===== Data =====

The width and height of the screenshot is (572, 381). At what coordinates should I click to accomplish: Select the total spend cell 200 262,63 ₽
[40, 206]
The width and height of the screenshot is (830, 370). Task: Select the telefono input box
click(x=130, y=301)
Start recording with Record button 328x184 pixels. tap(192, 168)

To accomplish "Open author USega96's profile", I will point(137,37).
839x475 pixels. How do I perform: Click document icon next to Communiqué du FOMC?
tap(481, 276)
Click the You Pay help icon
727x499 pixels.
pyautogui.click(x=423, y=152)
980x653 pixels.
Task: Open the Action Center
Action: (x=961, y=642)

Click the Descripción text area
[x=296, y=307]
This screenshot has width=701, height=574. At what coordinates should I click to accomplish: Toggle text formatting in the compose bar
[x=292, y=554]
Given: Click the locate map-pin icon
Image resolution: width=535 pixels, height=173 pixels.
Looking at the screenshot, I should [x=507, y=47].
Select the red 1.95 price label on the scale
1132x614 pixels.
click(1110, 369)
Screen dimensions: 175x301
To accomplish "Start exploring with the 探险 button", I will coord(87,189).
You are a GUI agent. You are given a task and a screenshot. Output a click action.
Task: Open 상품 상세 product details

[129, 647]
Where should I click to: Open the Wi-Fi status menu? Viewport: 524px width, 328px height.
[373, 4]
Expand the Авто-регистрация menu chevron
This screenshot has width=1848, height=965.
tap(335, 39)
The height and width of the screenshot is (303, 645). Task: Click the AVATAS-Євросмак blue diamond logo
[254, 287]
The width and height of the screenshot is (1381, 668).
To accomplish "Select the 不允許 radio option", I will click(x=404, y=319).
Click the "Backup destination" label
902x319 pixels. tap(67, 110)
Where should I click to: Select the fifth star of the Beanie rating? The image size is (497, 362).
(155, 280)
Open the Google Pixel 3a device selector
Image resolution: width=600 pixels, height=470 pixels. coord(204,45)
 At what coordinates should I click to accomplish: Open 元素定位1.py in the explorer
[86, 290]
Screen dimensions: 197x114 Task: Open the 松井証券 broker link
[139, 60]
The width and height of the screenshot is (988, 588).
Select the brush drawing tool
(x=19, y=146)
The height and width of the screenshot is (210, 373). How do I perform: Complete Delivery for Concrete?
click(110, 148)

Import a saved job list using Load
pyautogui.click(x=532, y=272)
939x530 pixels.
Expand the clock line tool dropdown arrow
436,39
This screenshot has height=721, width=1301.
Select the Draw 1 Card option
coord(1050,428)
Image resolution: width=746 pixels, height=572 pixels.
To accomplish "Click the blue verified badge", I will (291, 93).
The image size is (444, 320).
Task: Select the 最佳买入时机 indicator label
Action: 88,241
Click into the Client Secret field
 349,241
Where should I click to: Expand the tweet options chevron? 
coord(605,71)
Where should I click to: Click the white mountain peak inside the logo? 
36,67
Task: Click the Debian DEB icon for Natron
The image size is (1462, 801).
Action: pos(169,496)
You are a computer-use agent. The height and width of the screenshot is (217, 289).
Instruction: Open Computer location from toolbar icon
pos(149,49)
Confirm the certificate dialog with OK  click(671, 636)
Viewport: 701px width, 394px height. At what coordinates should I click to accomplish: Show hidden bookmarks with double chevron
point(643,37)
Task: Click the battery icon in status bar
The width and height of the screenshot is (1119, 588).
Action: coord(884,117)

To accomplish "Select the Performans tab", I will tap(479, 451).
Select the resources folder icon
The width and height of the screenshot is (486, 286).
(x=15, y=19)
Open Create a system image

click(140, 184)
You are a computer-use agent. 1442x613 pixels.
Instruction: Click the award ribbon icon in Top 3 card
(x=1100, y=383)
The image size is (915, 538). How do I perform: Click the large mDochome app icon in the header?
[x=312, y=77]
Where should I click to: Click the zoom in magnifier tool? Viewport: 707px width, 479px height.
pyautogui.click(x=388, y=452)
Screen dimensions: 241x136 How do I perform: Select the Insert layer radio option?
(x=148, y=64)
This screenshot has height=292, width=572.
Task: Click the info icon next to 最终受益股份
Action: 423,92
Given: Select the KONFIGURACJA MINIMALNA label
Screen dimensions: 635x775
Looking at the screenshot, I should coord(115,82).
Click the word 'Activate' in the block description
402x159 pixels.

=====

## Prompt
Write out all the data exactly.

## Solution below
The width and height of the screenshot is (572, 381). At what coordinates should I click to accomplish: Select the total spend cell 200 262,63 ₽
[40, 206]
The width and height of the screenshot is (830, 370). Task: Select the telefono input box
click(x=130, y=301)
Start recording with Record button 328x184 pixels. tap(192, 168)

To accomplish "Open author USega96's profile", I will point(137,37).
839x475 pixels. How do I perform: Click document icon next to Communiqué du FOMC?
tap(481, 276)
Click the You Pay help icon
727x499 pixels.
pyautogui.click(x=423, y=152)
980x653 pixels.
Task: Open the Action Center
Action: (x=961, y=642)

Click the Descripción text area
[x=296, y=307]
This screenshot has width=701, height=574. At what coordinates should I click to accomplish: Toggle text formatting in the compose bar
[x=292, y=554]
Given: Click the locate map-pin icon
Image resolution: width=535 pixels, height=173 pixels.
Looking at the screenshot, I should [x=507, y=47].
Select the red 1.95 price label on the scale
1132x614 pixels.
click(1110, 369)
Screen dimensions: 175x301
To accomplish "Start exploring with the 探险 button", I will coord(87,189).
You are a GUI agent. You are given a task and a screenshot. Output a click action.
Task: Open 상품 상세 product details

[129, 647]
Where should I click to: Open the Wi-Fi status menu? Viewport: 524px width, 328px height.
[373, 4]
Expand the Авто-регистрация menu chevron
This screenshot has width=1848, height=965.
tap(335, 39)
The height and width of the screenshot is (303, 645). Task: Click the AVATAS-Євросмак blue diamond logo
[254, 287]
The width and height of the screenshot is (1381, 668).
To accomplish "Select the 不允許 radio option", I will click(x=404, y=319).
Click the "Backup destination" label
902x319 pixels. tap(67, 110)
Where should I click to: Select the fifth star of the Beanie rating? The image size is (497, 362).
(155, 280)
Open the Google Pixel 3a device selector
Image resolution: width=600 pixels, height=470 pixels. coord(204,45)
 At what coordinates should I click to accomplish: Open 元素定位1.py in the explorer
[86, 290]
Screen dimensions: 197x114 Task: Open the 松井証券 broker link
[139, 60]
The width and height of the screenshot is (988, 588).
Select the brush drawing tool
(x=19, y=146)
The height and width of the screenshot is (210, 373). How do I perform: Complete Delivery for Concrete?
click(110, 148)

Import a saved job list using Load
pyautogui.click(x=532, y=272)
939x530 pixels.
Expand the clock line tool dropdown arrow
436,39
This screenshot has height=721, width=1301.
Select the Draw 1 Card option
coord(1050,428)
Image resolution: width=746 pixels, height=572 pixels.
To accomplish "Click the blue verified badge", I will (291, 93).
The image size is (444, 320).
Task: Select the 最佳买入时机 indicator label
Action: 88,241
Click into the Client Secret field
 349,241
Where should I click to: Expand the tweet options chevron? 
coord(605,71)
Where should I click to: Click the white mountain peak inside the logo? 
36,67
Task: Click the Debian DEB icon for Natron
The image size is (1462, 801).
Action: pos(169,496)
You are a computer-use agent. The height and width of the screenshot is (217, 289).
Instruction: Open Computer location from toolbar icon
pos(149,49)
Confirm the certificate dialog with OK  click(671, 636)
Viewport: 701px width, 394px height. At what coordinates should I click to accomplish: Show hidden bookmarks with double chevron
point(643,37)
Task: Click the battery icon in status bar
The width and height of the screenshot is (1119, 588).
Action: coord(884,117)

To accomplish "Select the Performans tab", I will tap(479, 451).
Select the resources folder icon
The width and height of the screenshot is (486, 286).
(x=15, y=19)
Open Create a system image

click(140, 184)
You are a computer-use agent. 1442x613 pixels.
Instruction: Click the award ribbon icon in Top 3 card
(x=1100, y=383)
The image size is (915, 538). How do I perform: Click the large mDochome app icon in the header?
[x=312, y=77]
Where should I click to: Click the zoom in magnifier tool? Viewport: 707px width, 479px height.
pyautogui.click(x=388, y=452)
Screen dimensions: 241x136 How do I perform: Select the Insert layer radio option?
(x=148, y=64)
This screenshot has height=292, width=572.
Task: Click the info icon next to 最终受益股份
Action: 423,92
Given: Select the KONFIGURACJA MINIMALNA label
Screen dimensions: 635x775
Looking at the screenshot, I should coord(115,82).
Click the word 'Activate' in the block description
402x159 pixels.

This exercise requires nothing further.